------ Text section ------
Ask any landscape professional in North Texas what the single most frustrating grass invasion problem in ornamental beds is, and the answer is almost always the same: bermuda grass. It’s the dominant lawn grass across DFW for good reason — it’s heat-tolerant, drought-resistant, and grows aggressively. But those same traits make it a nightmare when it starts creeping into your flower beds. Unlike crabgrass, which is an annual that dies each winter, bermuda grass is a perennial that returns every year, spreads via both above-ground stolons and below-ground rhizomes, and can recover from partial removal with impressive speed. Our flower-bed weed control program treats bermuda grass invasion as a persistent, recurring management challenge that requires a sustained approach.
How Bermuda Grass Gets Into Your Beds
Understanding the invasion mechanism helps you close the entry points:
- Stolons (above-ground runners): Bermuda grass spreads aggressively via stolons — above-ground stems that grow horizontally, root at the nodes, and push forward into new territory. A single stolon can advance several inches per week during peak summer growth. These grow right over bed edges, under mulch, and into ornamental root zones.
- Rhizomes (below-ground runners): Below-ground rhizomes push under edging, concrete, and landscape fabric, emerging on the bed side as new shoots. This is why physical edging alone rarely stops bermuda grass completely — it can route under many barrier materials.
- Seed: Bermuda grass also produces seeds, though stolon and rhizome spread is typically the more significant invasion mechanism in established lawns adjacent to beds.
- Mowing displacement: Mower blades can fling bermuda runners and stem fragments into adjacent beds, where they root readily in moist mulched soil.
------
• [Tasks to complete]
A - In the text on bermuda grass in flower beds, how far can a single stolon advance per week during peak summer growth?
B - Set down word for word the part of the bermuda grass text that begins at the words "How Bermuda Grass" and stops after the words "adjacent to beds.".
C - Resume the text on bermuda grass in flower beds, picking up right after its final sentence.
------ Excerpted records ------
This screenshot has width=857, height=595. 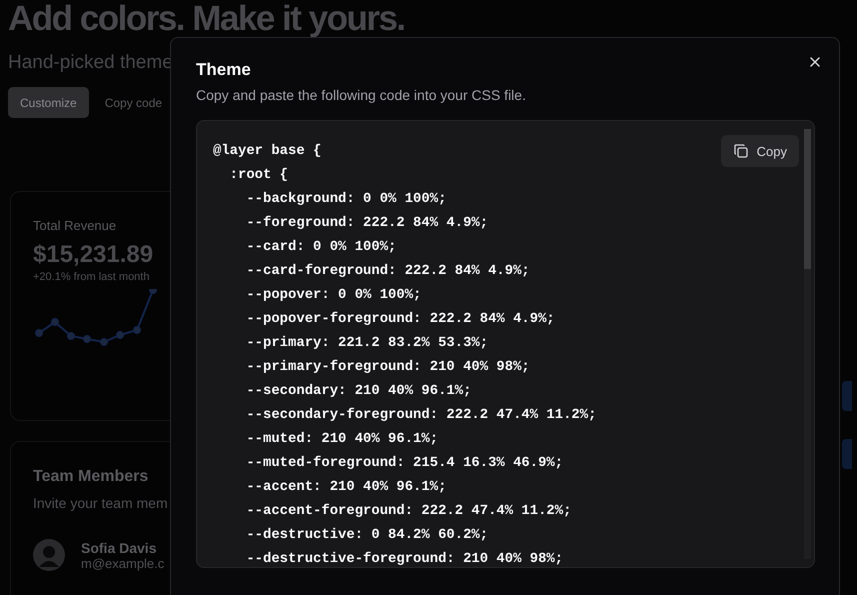 I want to click on page-subtitle: Hand-picked theme, so click(x=90, y=63). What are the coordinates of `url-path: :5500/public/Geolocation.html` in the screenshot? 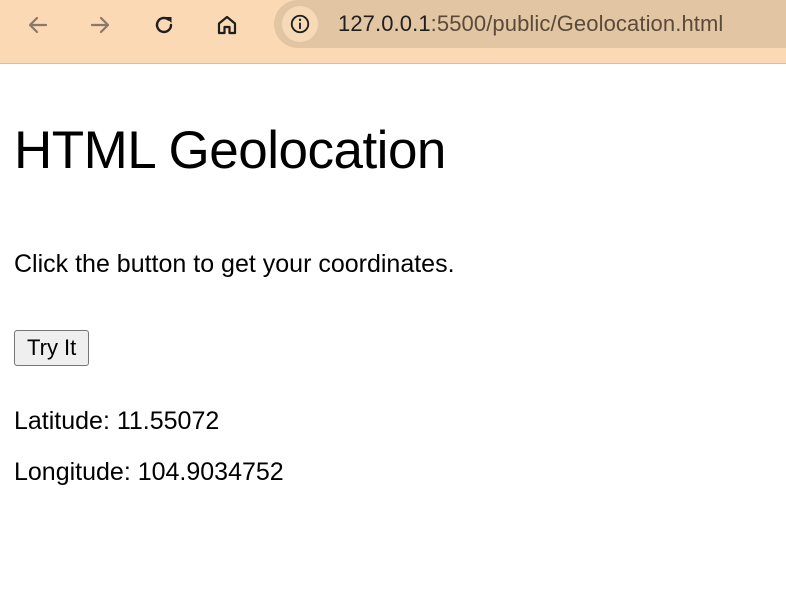 It's located at (577, 24).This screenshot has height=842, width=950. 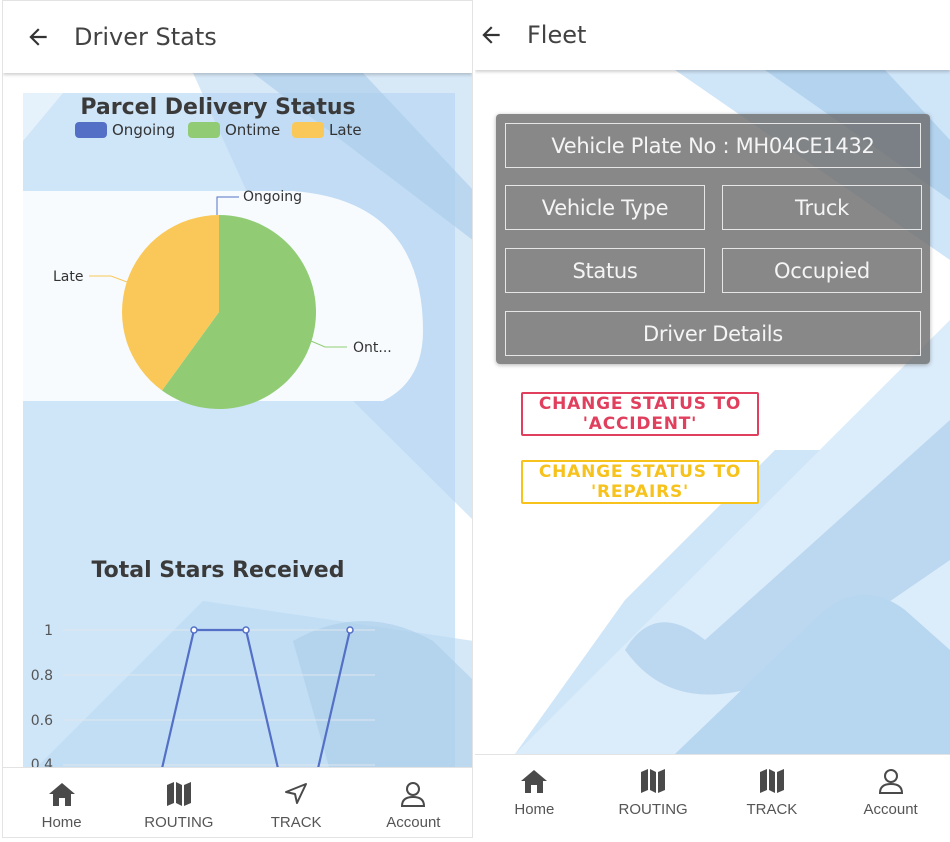 I want to click on y-tick-label: 0.4, so click(x=42, y=762).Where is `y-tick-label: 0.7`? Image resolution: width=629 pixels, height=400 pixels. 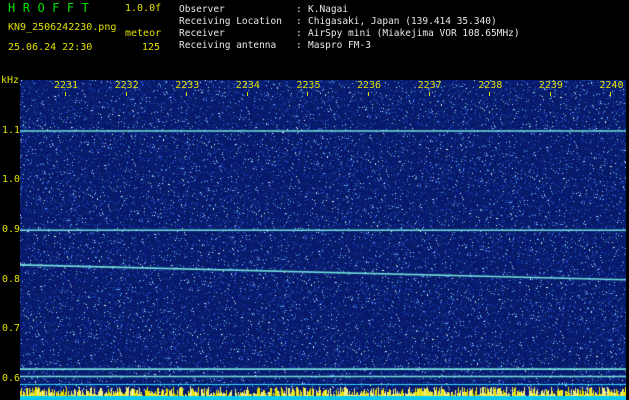
y-tick-label: 0.7 is located at coordinates (12, 328).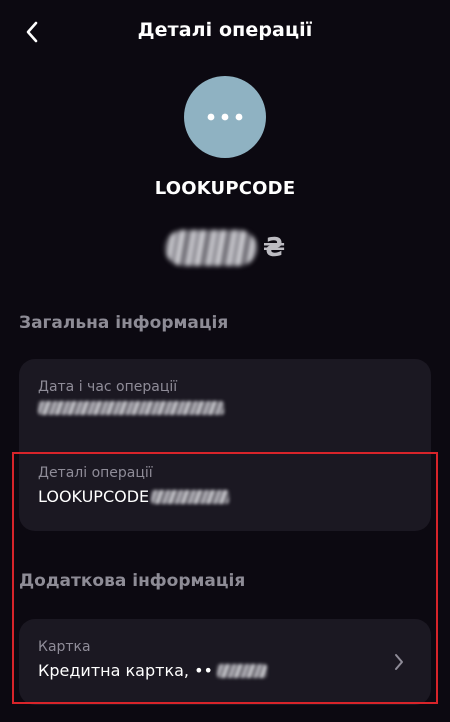 The height and width of the screenshot is (722, 450). What do you see at coordinates (210, 248) in the screenshot?
I see `amount-redacted` at bounding box center [210, 248].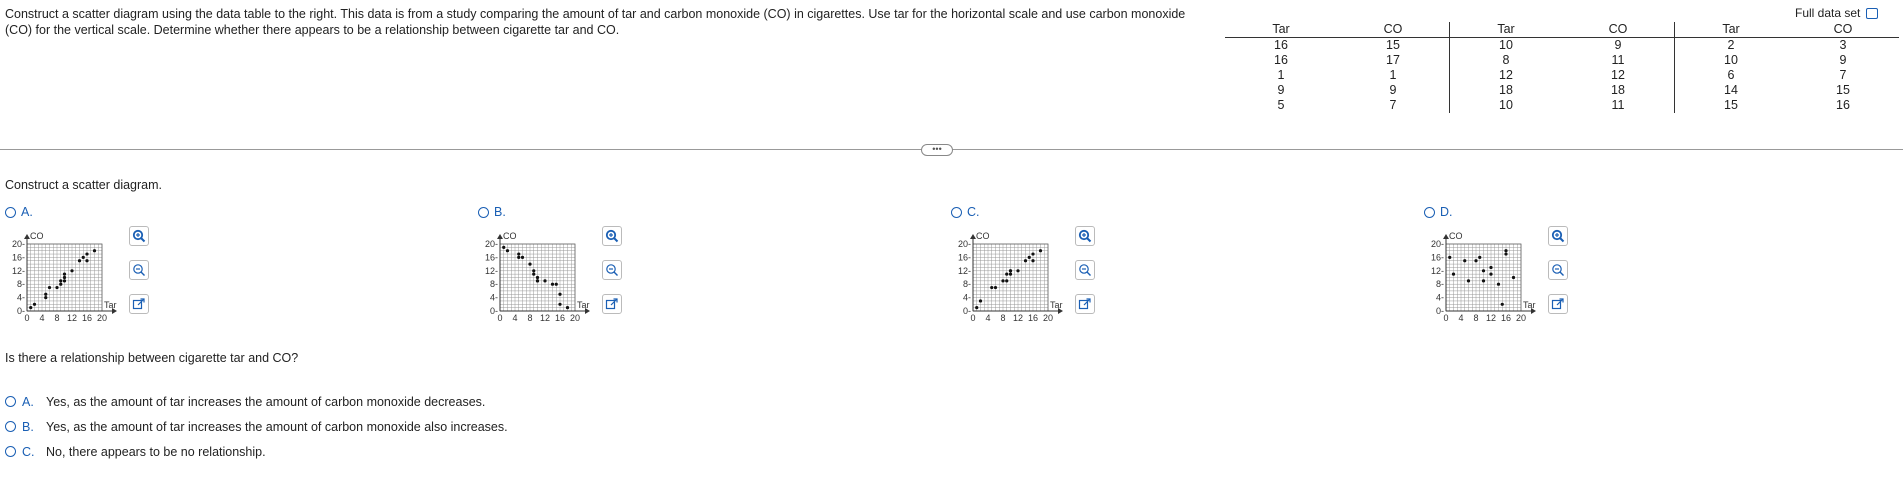  I want to click on table-cell: 17, so click(1394, 60).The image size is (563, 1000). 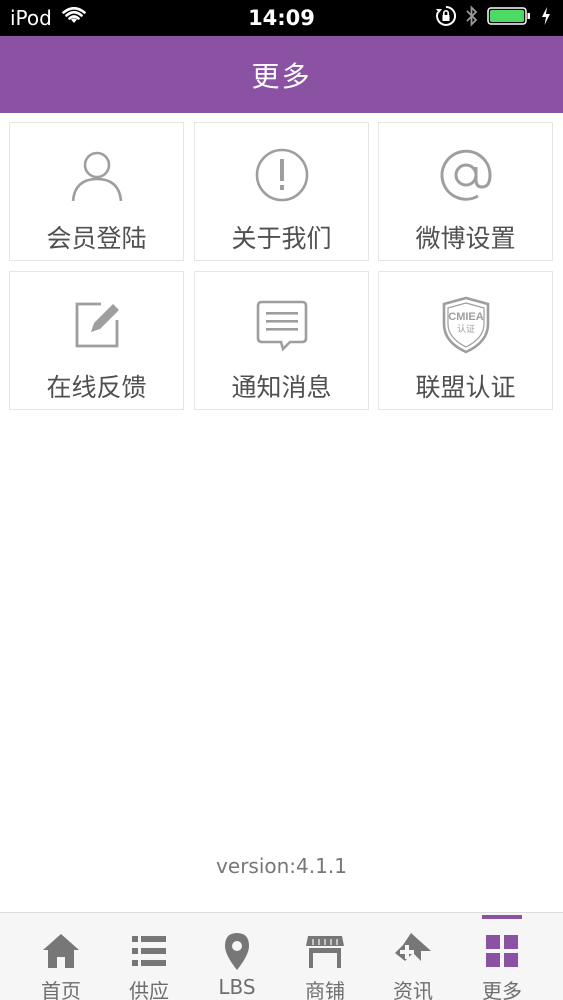 I want to click on tile-label: 通知消息, so click(x=282, y=388).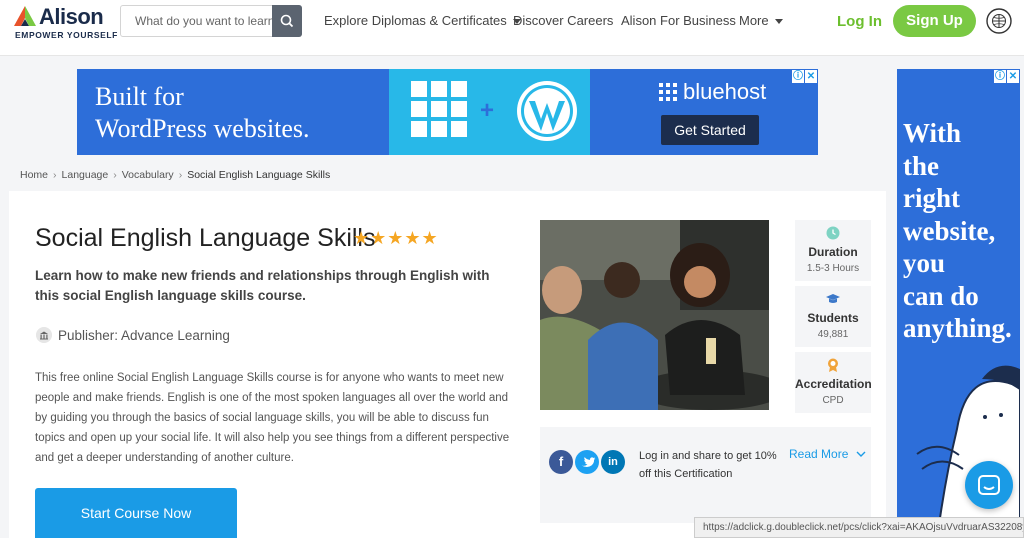 This screenshot has height=538, width=1024. Describe the element at coordinates (72, 16) in the screenshot. I see `logo-text: Alison` at that location.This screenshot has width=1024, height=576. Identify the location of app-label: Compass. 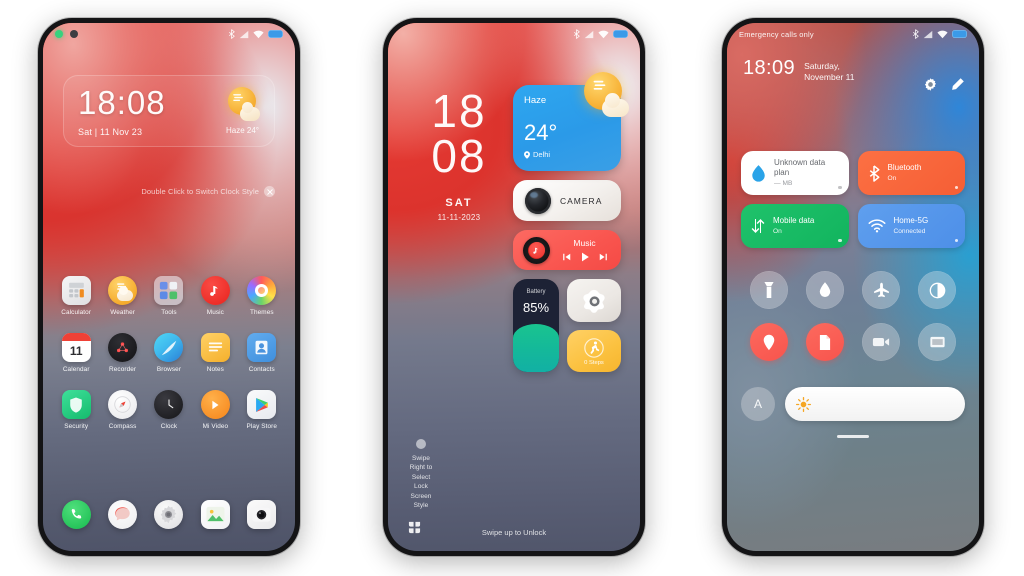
------
• [Responses per task]
A - Several inches per week.

B -
How Bermuda Grass Gets Into Your Beds
Understanding the invasion mechanism helps you close the entry points:
- Stolons (above-ground runners): Bermuda grass spreads aggressively via stolons — above-ground stems that grow horizontally, root at the nodes, and push forward into new territory. A single stolon can advance several inches per week during peak summer growth. These grow right over bed edges, under mulch, and into ornamental root zones.
- Rhizomes (below-ground runners): Below-ground rhizomes push under edging, concrete, and landscape fabric, emerging on the bed side as new shoots. This is why physical edging alone rarely stops bermuda grass completely — it can route under many barrier materials.
- Seed: Bermuda grass also produces seeds, though stolon and rhizome spread is typically the more significant invasion mechanism in established lawns adjacent to beds.

C -
Why Pulling Bermuda Grass Out of Beds Doesn’t Work
This is one of the most common frustrations we hear from homeowners. You pull out a mat of bermuda grass from your bed, it looks clean, and three weeks later it’s back. Here’s why:
- Bermuda grass rhizomes can extend 6 inches or deeper into the soil. Hand pulling removes the stolon and surface rhizome but almost never gets the deep rhizome network, which simply regrows.
- Any rhizome node left in the soil can regenerate a full plant. You’re essentially pruning the grass, which often triggers a vigor response.
- The adjacent lawn is continuously sending new stolons into the bed. Even if you could achieve a perfect removal one day, new invasion starts the next.
Chemical Control: The Only Lasting Approach
Effective bermuda grass control in flower beds requires herbicide application — specifically, grass-selective herbicides that kill bermuda without harming broadleaf ornamentals:
- Clethodim: A selective post-emergent grass herbicide effective on bermuda grass. Applied to actively growing bermuda, it is absorbed by the leaves and translocated to the roots and rhizomes, killing the entire plant including underground tissue. Multiple applications are required as new growth emerges. Safe around most broadleaf ornamentals when applied as directed.
- Fluazifop (Fusilade): Another selective grass herbicide with strong efficacy on bermuda. Like clethodim, it kills the whole plant including rhizomes over time, with repeat applications needed. Check ornamental compatibility before applying near sensitive plants.
- Sethoxydim: A third option in the same class. Less commonly used but effective. Often chosen when clethodim resistance is suspected.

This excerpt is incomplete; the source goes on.